Is this something like the old Kmart blue light specials?  I am probably dating myself with that one. haha


----------



## MsScarlett (Jan 12, 2010)

Betsy the Quilter said:


> If y'all think of it, and have time, a post in the forums would be great. I don't have a text plan that works with Amazon's text notifications... I did see the PW and take advantage of it, but haven't seen any of the others.
> 
> Betsy


I will try to if I can. I was too late with this one--it was all gone before I could get over here!

ETA: I had a bit of an issue this time around. I got to the offer in time, but when I clicked the button and it said the item was in my cart, it actually went to the "saved for later" area with no "move to cart option!" I tried Mayday to see if they could help on their end but they told me it was because they were all sold out. BUT, it was in my "saved for later" with the special price, not the full price like it usually does when sold out. I was finally able to pull up my cart on my computer, and then move it to the cart from there and actually check out on the computer too. I guess you just need the Fire to get the item to the cart?


----------



## 68564 (Mar 17, 2013)

What text messages? I missed all of these offers


----------



## MsScarlett (Jan 12, 2010)

Try here:

http://www.amazon.com/gp/feature.html?docId=1001388031


----------



## The Hooded Claw (Oct 12, 2009)

MsScarlett said:


> Try here:
> 
> http://www.amazon.com/gp/feature.html?docId=1001388031


 You are ahead of Amazon customer service on this one, I couldn't find how to do this and use the Mayday button on my HDX to ask about this and the rep did not know! Good job.


----------



## 68564 (Mar 17, 2013)

Do you get a lot of spammy texts, or just the big deal offers?


----------



## The Hooded Claw (Oct 12, 2009)

VydorScope said:


> Do you get a lot of spammy texts, or just the big deal offers?

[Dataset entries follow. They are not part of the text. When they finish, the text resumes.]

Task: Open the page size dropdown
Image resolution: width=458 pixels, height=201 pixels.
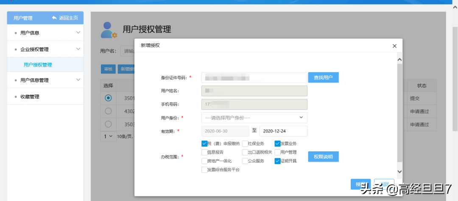Action: pos(107,136)
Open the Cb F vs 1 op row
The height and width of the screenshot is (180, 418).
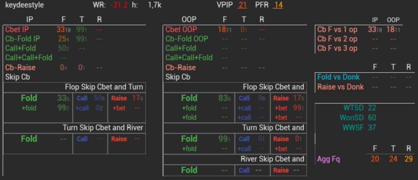pos(337,30)
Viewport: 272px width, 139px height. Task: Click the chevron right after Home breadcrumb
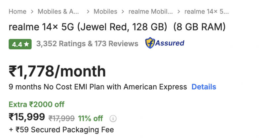pyautogui.click(x=32, y=12)
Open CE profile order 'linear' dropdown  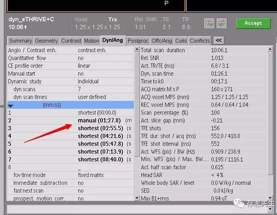point(84,66)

When I signed up I believe I was told there would be a maximum of five messages a week.


----------



## Betsy the Quilter (Oct 27, 2008)

MsScarlett said:


> I will try to if I can. I was too late with this one--it was all gone before I could get over here!
> 
> ETA: I had a bit of an issue this time around. I got to the offer in time, but when I clicked the button and it said the item was in my cart, it actually went to the "saved for later" area with no "move to cart option!" I tried Mayday to see if they could help on their end but they told me it was because they were all sold out. BUT, it was in my "saved for later" with the special price, not the full price like it usually does when sold out. I was finally able to pull up my cart on my computer, and then move it to the cart from there and actually check out on the computer too. I guess you just need the Fire to get the item to the cart?


When I got the Paperwhite, it went into my cart and then I checked out. Supposedly, once it is in your cart, you have a certain amount of time (fifteen minutes? thirty? till the offer runs out? I can't remember) to actually buy it or it'll expire but if it's in your cart, you'll get it at that price as long as you do it within the time frame.

Betsy


----------



## Ann in Arlington (Oct 27, 2008)

VydorScope said:


> Do you get a lot of spammy texts, or just the big deal offers?


I signed up when I first heard about it. Haven't gotten more than a half dozen text all told. They do send them a bit ahead of when the sale is going to happen. It's not just kindle stuff, either . . . . . .


----------



## MsScarlett (Jan 12, 2010)

The Hooded Claw said:


> You are ahead of Amazon customer service on this one, I couldn't find how to do this and use the Mayday button on my HDX to ask about this and the rep did not know! Good job.


Thanks! Maybe I can look at "Mayday Rep" as my next career. 

And, I get the texts from the same number as I get my package notifications through. I've never gotten any spammy stuff.


----------



## LaraAmber (Feb 24, 2009)

I get the text messages an exact hour before the flash sale starts.  So far I only get emails for Fire flash sales and shipping notifications (has shipped, out for delivery, been delivered).  Those are all things I signed up to receive and I haven't gotten any spam messages.  

My Kreuig also showed up as "saved" and not in my cart.  I was confused until I saw a little timer going in my cart symbol, so I went to my computer and there it was under "saved for later" and I moved it to my cart with no problem.


----------